Gazetecilere devam edelim. Halil Lütfü Dördüncü. Ünlü Tan gazetesinin ortaklarından deneyimli gazeteci Dördüncü de örtülü gazetecilerdendi. Menderes'ten sadece 1953 yılında 5 bin 865 lira almıştı. Örnek olması için 1953 yılını seçtim. Yoksa adı geçenler, DP iktidarı boyunca hemen her yıl örtülü ödeneği yağmalamışlardı. ( 3 sene önce Selanik'te Atatürk'ün evindeki hatıra defterine AKP karşıtı sözler yazan ve Başbakan Erdoğan'ın yazdığı sayfayı yırttığı kişi Fethi Dördüncü, Halil Lütfü Bey'in manevi oğluydu. Ona soyadını vermişti.)

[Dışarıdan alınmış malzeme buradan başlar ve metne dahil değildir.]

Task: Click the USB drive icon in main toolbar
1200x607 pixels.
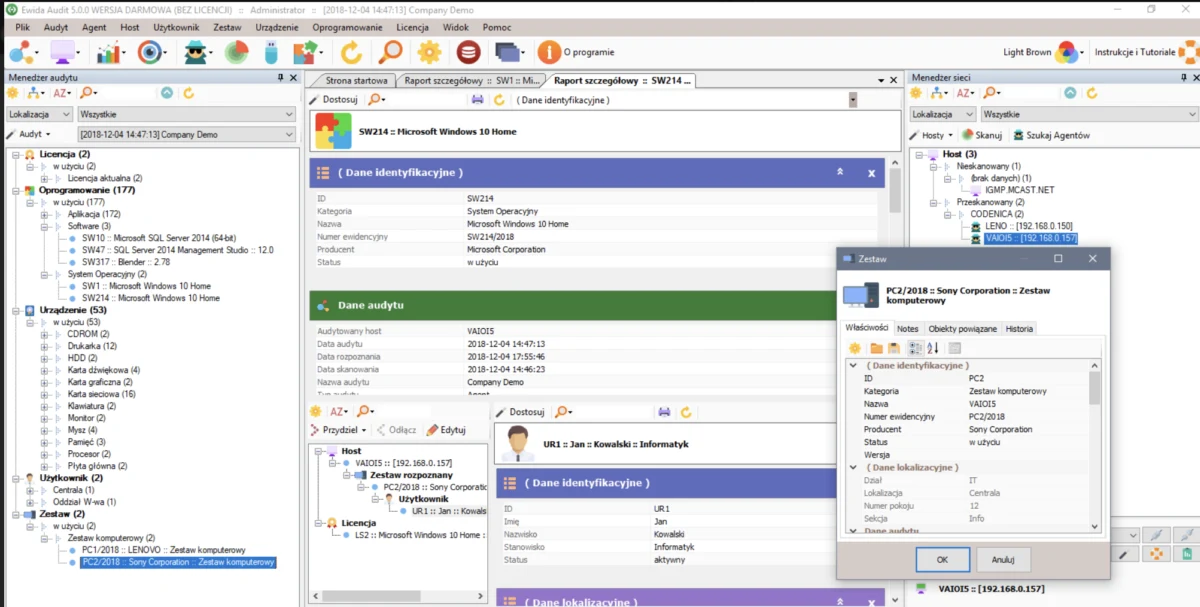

ÖZAL, EĞİTİM İÇİN İNGİLTERE'YE YOLLADI
Süleyman Demirel, Menderes'in başına gelenlerden ders almıştı. Örtülü ödenek işlerine dikkat etti. Turgut Özal, halterci Naim Süleymanoğlu'nun Bulgaristan'dan kaçırılması için 1 milyon doların örtülü ödenekten verildiğini açıkladı. Daha sonra ise bunun 1 milyon 800 bin dolar olduğunu söyledi. Özal, örtülü ödeneği gazeteciler için de kullandı. Bir grup gazeteciyi eğitim için İngiltere'ye yolladı. Örtülü ödenekten karşılanan bu programa katılanlar kimlerdi? Hulki Cevizoğlu, Can Dündar, Derya Sazak, Lale Sarıibrahim, Belgin Akaltan, Berrin Tuncel ve Deniz Dülgerler 'Basın Bursu'yla Londra'ya giden gazetecilerdi. Hulki Cevizoğlu şimdi piyasada bulunmayan kitabı 'Misyon'da bu geziyi ve misyonlarını anlatır.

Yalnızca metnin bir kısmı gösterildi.